И меня понесло. Наверно, своего рода истерика — губы выбрасывали то, что накопилось в душе за годы войны. Словно лопнул тот безмерный ком из бомбежек, голода и похоронок. Захлебываясь словами, я уничтожал всех немцев до единого. А рубаха-парень Володька соглашался со мною во всем. Под конец он даже сказал что-то вроде:
— Немецкий народ не имеет права жить.
Потом, уже при встрече с отчимом, я узнал, что переводчик — немец Вольдемар. И мне мгновенно стало стыдно и страшно. Стыдно потому, что я так неистово распинался перед немцем. И страшно оттого, как ловко умеют немцы притворяться.
Лет через десять мне, студенту-первокурснику, довелось вновь побывать в Германии, точнее, уже в ГДР. Но и тогда в Берлине все еще встречались развалины, словно памятники русской ненависти к врагу.

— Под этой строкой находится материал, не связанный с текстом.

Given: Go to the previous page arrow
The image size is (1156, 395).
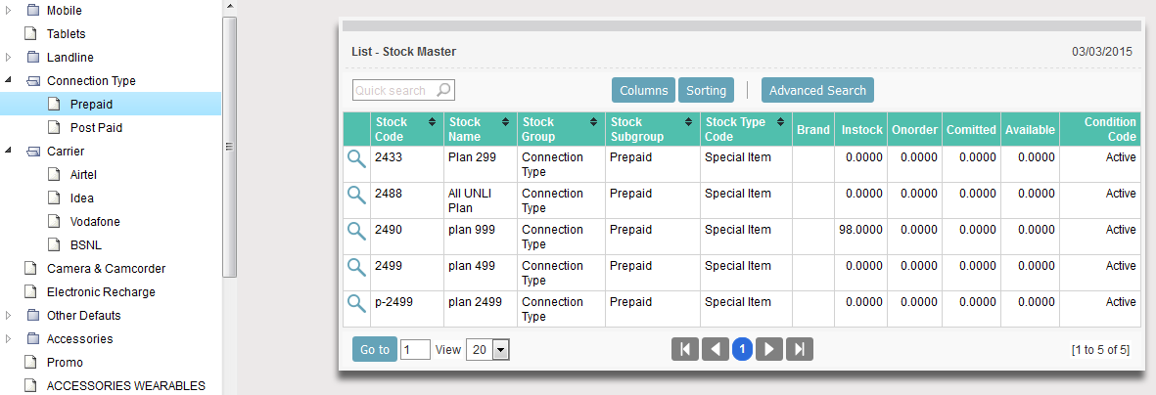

Возле главной улицы Унтер-ден-Линден высился, зияя проломами от снарядов, кафедральный собор. Внутри царило запустение, пахло старой известкой, и было не по себе, как обычно в полуразрушенных церквах. На одной из стен среди многих непонятных мне надписей на немецком языке, наверно о том, что здесь побывал какой-то глупый Ганс, выделялась одна, на русском, без запятых, высеченная явно штыком: “Так вам сукам и надо”.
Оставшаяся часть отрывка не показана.